Norwegian politicians strive to keep the country’s large companies based in Norway, but in this case it may be an expensive proposition. The state currently holds 36.2 percent of Yara’s stock, but that stake stands to be diluted considerably if a merger with CF Industries goes through. Norwegian Broadcasting (NRK) reported that in order for the state to maintain so-called “negative control” of the merged company, it would need to buy up many shares at a cost of billions of kroner.
“We are aware there has been dialogue between the two companies, but stress that we haven’t taken a position (on a prospective merger),” Trond Viken, spokesman for the government ministry for business and trade, told NRK.

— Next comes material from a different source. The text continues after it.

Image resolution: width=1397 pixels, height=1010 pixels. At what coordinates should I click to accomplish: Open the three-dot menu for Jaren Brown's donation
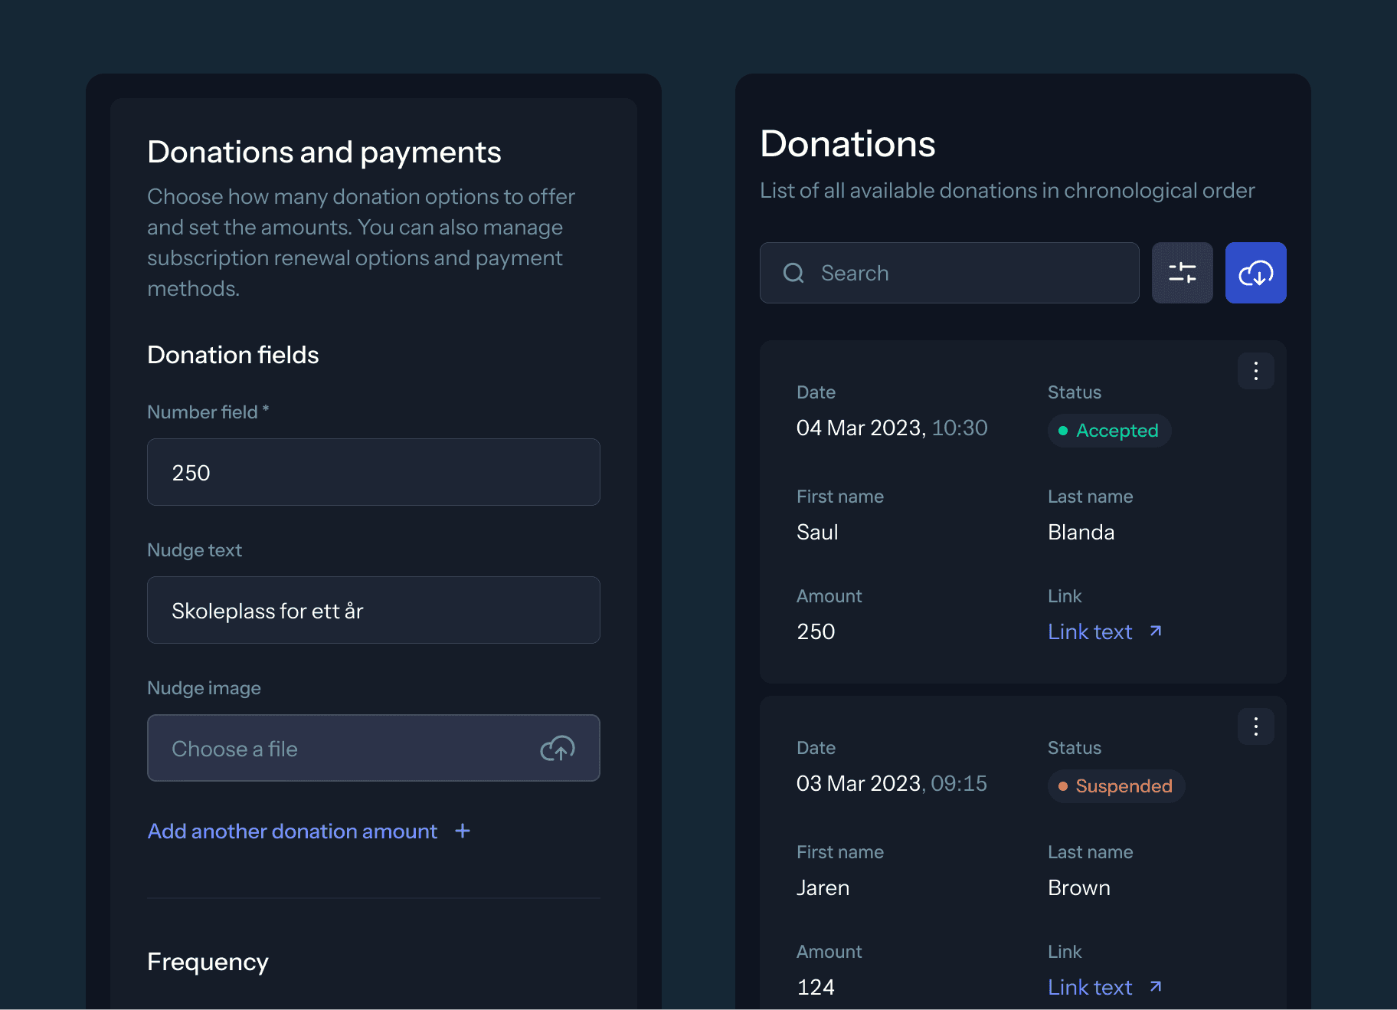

CF Industries is based in Deerfield, Illinois, just outside of Chicago. Like Yara, it’s fairly new as a stock-listed company, going public in 2005 while Yara was spun off from Norwegian industrial concern Norsk Hydro as a separately publicly traded firm in 2004. It’s smaller than Yara, with 2,800 employees mostly in the US compared to Yara’s nearly 10,000 worldwide. The two companies are valued rather closely, though, with CF at the equivalent of NOK 78 billion and Yara at NOK 94 billion, according to DN. Yara’s annual revenues are more than double CF’s, but CF is more profitable.
Yara is emerging from a major bribery scandal that ultimately resulted in the upcoming replacement of its chief executive, Jørgen Ole Haslestad, who’ll need to testify at the looming trials of Yara’s former executives who have been indicted for corruption. Norsk Hydro’s chief executive, Svein Richard Brandtzæg, is due to take over as Yara’s boss in February. If Yara’s biggest shareholder (the state) demands as expected for the merged company’s headquarters to be in Oslo, it may need to compromise, however, on the issue of whether the combined firm would also get a Norwegian CEO. The merger, billed as a “merger of equals,” thus may lead to CF’s CEO or another American taking over.

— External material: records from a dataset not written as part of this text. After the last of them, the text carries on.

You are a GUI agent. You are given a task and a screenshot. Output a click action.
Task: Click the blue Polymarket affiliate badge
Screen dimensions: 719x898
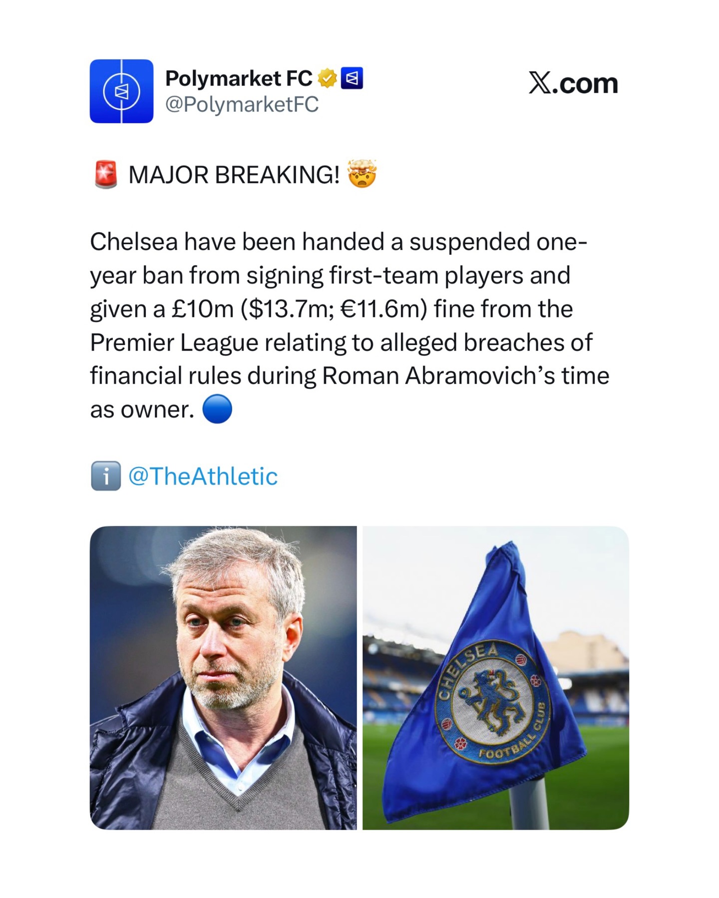(352, 78)
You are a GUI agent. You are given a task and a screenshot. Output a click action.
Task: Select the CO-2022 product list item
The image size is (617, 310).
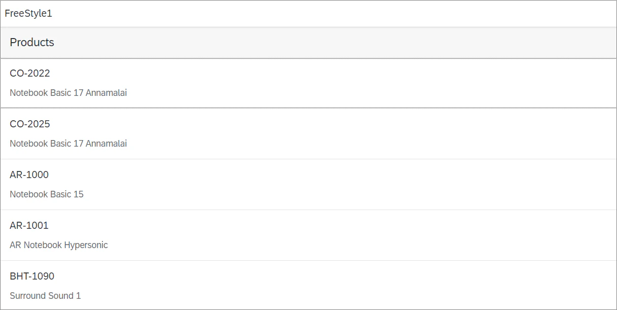coord(308,83)
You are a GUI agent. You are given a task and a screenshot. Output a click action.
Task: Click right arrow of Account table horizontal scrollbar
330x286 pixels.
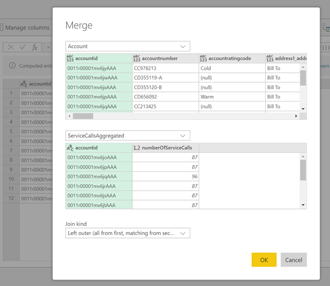point(296,116)
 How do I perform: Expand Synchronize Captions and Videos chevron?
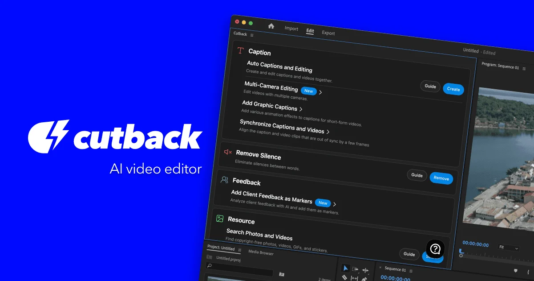tap(328, 132)
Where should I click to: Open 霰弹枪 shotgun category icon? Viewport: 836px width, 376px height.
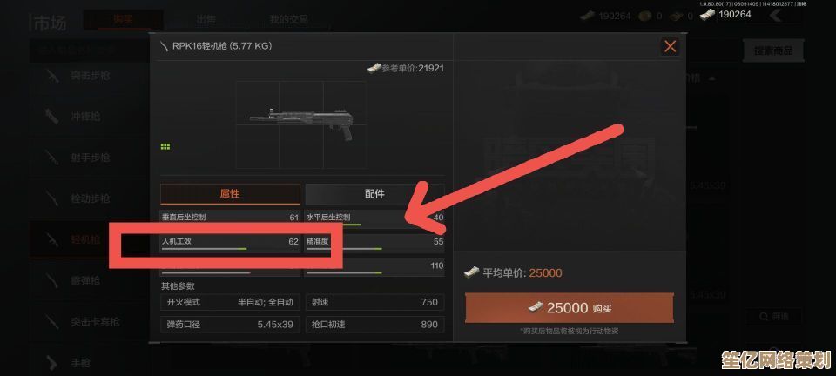point(52,280)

Analysts positive, investors drive up share prices
As speculation flew, officials at both Yara and CF stressed that the merger talks were “at an early stage, and there can be no assurances that these discussions will result in any transaction.” Analysts, though, were already positive, as were investors who drove Yara’s share price by as much as 7-9 percent during the course of the day.
“Yara has broad distribution on a worldwide basis, but lacks production capacity at low cost levels,” Per Haagensen, an analyst at RS Platou Markets told the website for Dagens Næringsliv, dn.no. “CF doesn’t have the same distribution network, but produces fertilizer much more cheaply (than Yara).”
Haagensen pointed out that the two companies are familiar with one another and already have a joint venture in Great Britain. Yara also has been searching for better entry to the North American market and more production capacity, which CF can provide.
Eirik Melle, analyst at Danske Bank Market, told dn.no that the corporate headquarters issue will be important, and that Oslo may have an advantage. Yara’s organization is more “complicated” than CF’s, making it more logical to keep it intact.
When trading of CF shares opened Tuesday morning in the US, prices initially jumped 3.19 percent, after falling the day before, indicating that CF’s investors also viewed a possible merger as positive.